Activity
After finding the line containing "Open the Data Exports tab" below, please output that line and each following one through the line containing "The image size is (826, 685).", exactly as written.
Data Block Start
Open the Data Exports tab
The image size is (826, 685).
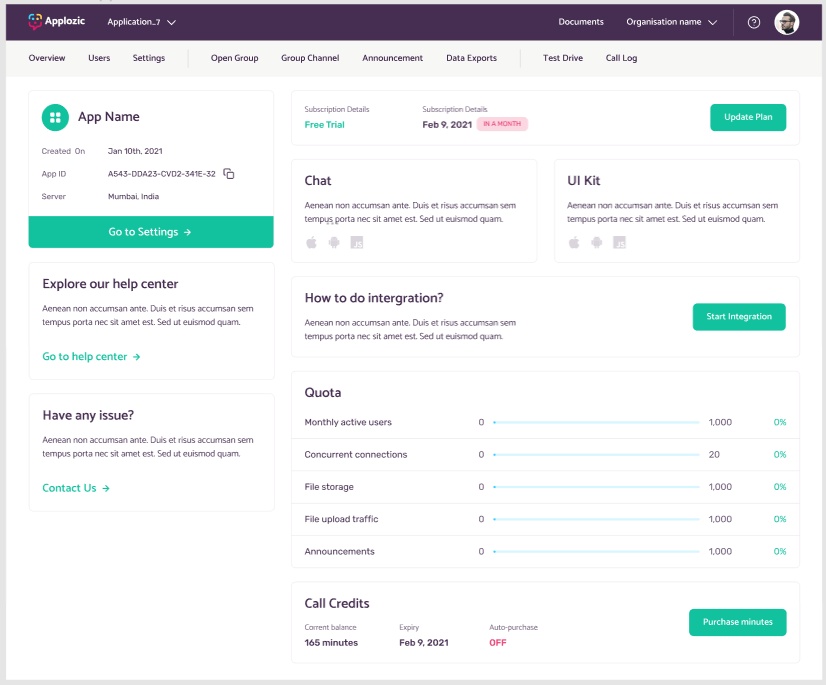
Data Block End
Data Block Start
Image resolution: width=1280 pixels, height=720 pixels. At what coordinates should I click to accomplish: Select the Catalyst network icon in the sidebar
Data Block End
Data Block Start
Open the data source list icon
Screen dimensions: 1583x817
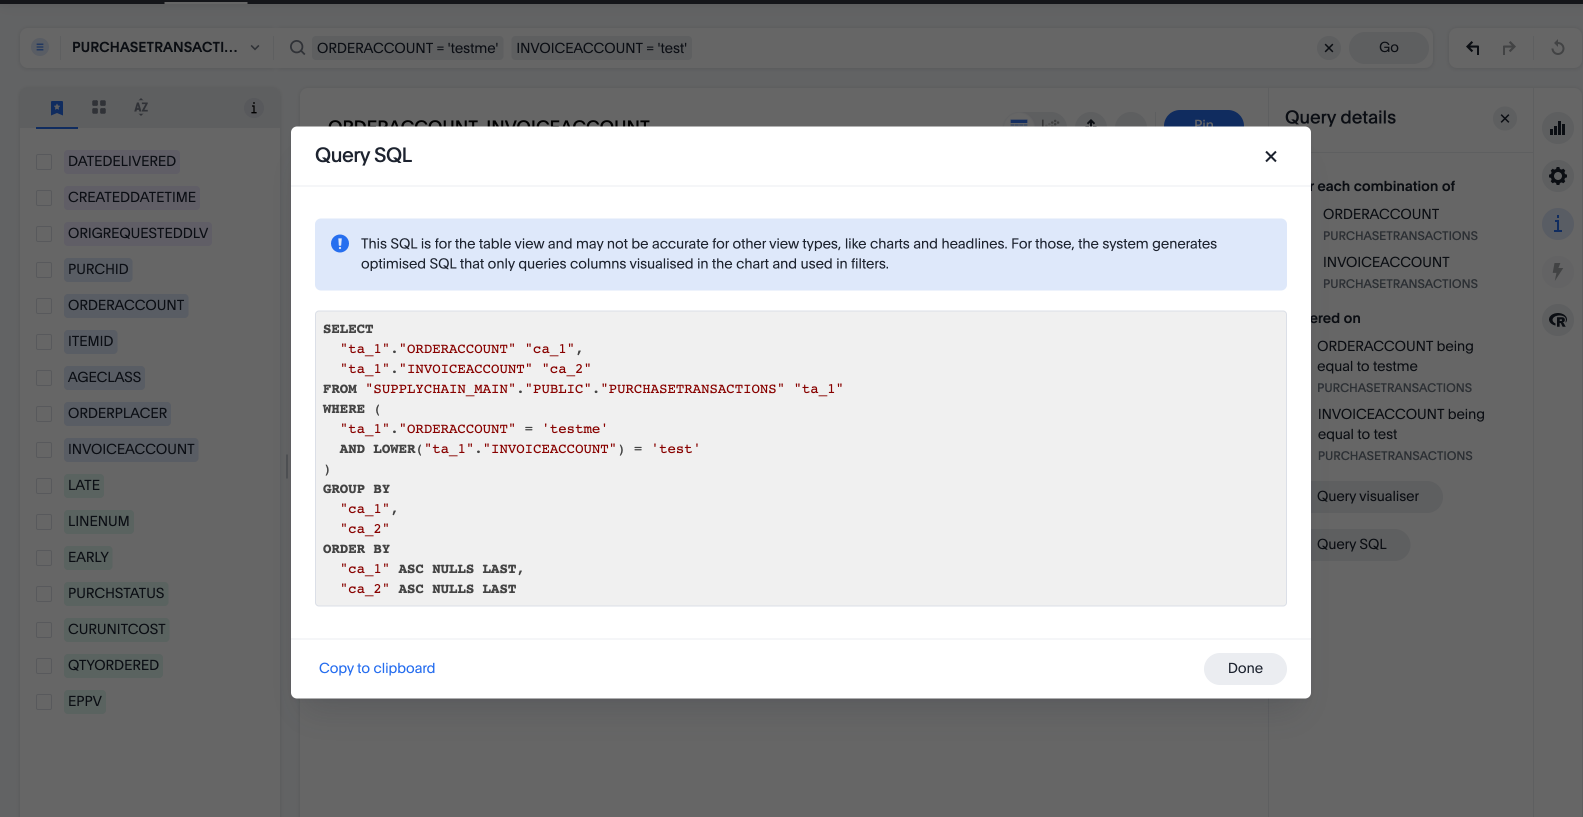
Data Block End
Finished exercise
Open the Data Exports tab
The image size is (826, 685).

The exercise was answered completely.